Of course, you can. Check the documentation about altering routes and providing custom access tagged service:


Finally, the link you provided in the question is to oauth specs, and is irrelevant to jsonapi. Oauth resource in Drupal (/oauth/token) will correctly give you 4xx in case of any errors when obtaining a new token.

2
  • If a 200 response is correct, how is one supposed to determine if a token has expired? Commented Mar 1, 2020 at 10:35
  • By inspecting the request body
    – Felix Eve
    Commented Aug 5 at 19:12
0

Edit

I found a method that works for me.

<?php

namespace Drupal\modulename\Routing;

use Drupal\Core\Routing\RouteSubscriberBase;
use Symfony\Component\Routing\RouteCollection;

/**
 * Listens to the dynamic route events.
 * https://www.drupal.org/docs/8/api/routing-system/altering-existing-routes-and-adding-new-routes-based-on-dynamic-ones
 */
class ModuleNameRouteSubscriber extends RouteSubscriberBase {

  /**
   * {@inheritdoc}
   */
  protected function alterRoutes(RouteCollection $collection) {
    //issue is this only works for JUST /rahapi and not anything else
    //if ( $route = $collection->get('jsonapi.resource_list') ) {
    //  $route->setRequirement('_user_is_logged_in', 'TRUE');
    //}

    foreach ($collection->all() as $route) {
      if (strpos($route->getPath(), '/jsonapi') === 0 ) {
        $route->setRequirement('_user_is_logged_in', 'TRUE');
      }
    }
  }
}

That goes in modulename/src/Routing/ModuleNameRouteSubscriber.php

Then this goes in modulename/modulename.services.yml

services:
  route_subscriber:
    class: Drupal\modulename\Routing\ModuleNameRouteSubscriber
    arguments: []
    tags:
      - { name: event_subscriber }

So I found it by going here: https://api.drupal.org/api/drupal/core%21lib%21Drupal%21Core%21Routing%21RouteSubscriberBase.php/class/RouteSubscriberBase/8.2.x

So I'm extending that... and I see there are many other things that extend it. Like this one for /admin. So I did monkey-see-monkey-do and generated the code above. I hope my sample code works for you.

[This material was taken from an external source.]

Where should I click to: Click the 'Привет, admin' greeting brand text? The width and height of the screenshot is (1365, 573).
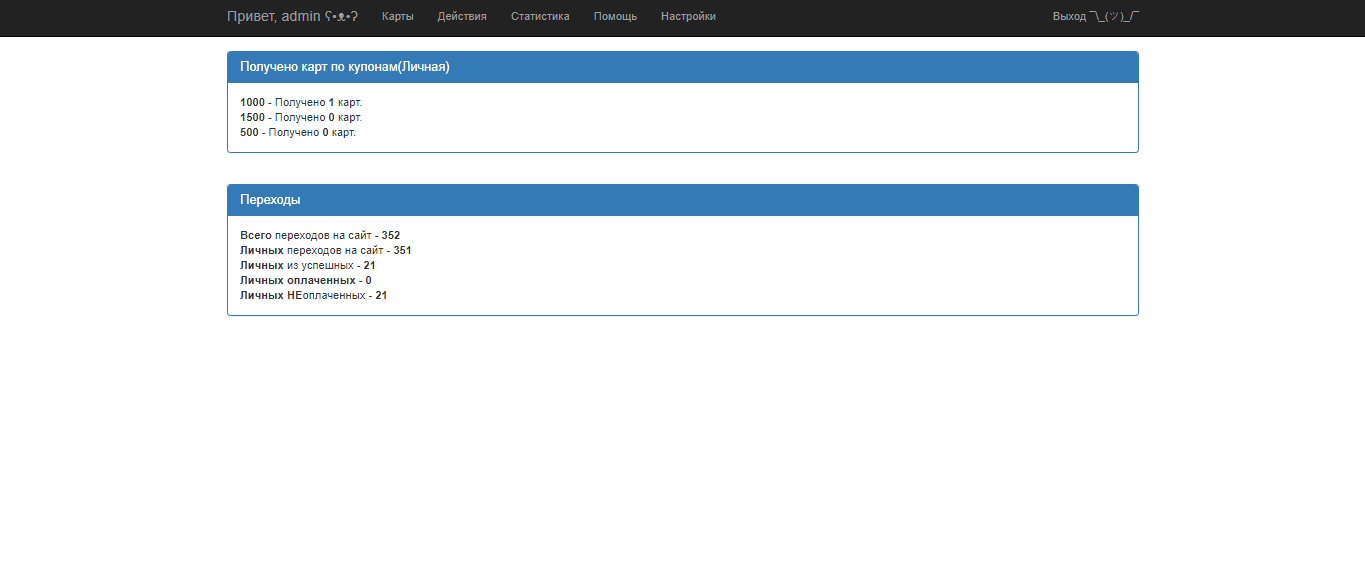point(273,16)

https://api.drupal.org/api/drupal/core%21modules%21system%21src%21EventSubscriber%21AdminRouteSubscriber.php/function/AdminRouteSubscriber%3A%3AalterRoutes/8.2.x

Thank you zaporylie for pointing me in the initial direction.

0

Before this implimentation you can call one more api which debugs the token. Just provide token in header and in the results we will get token expiration details.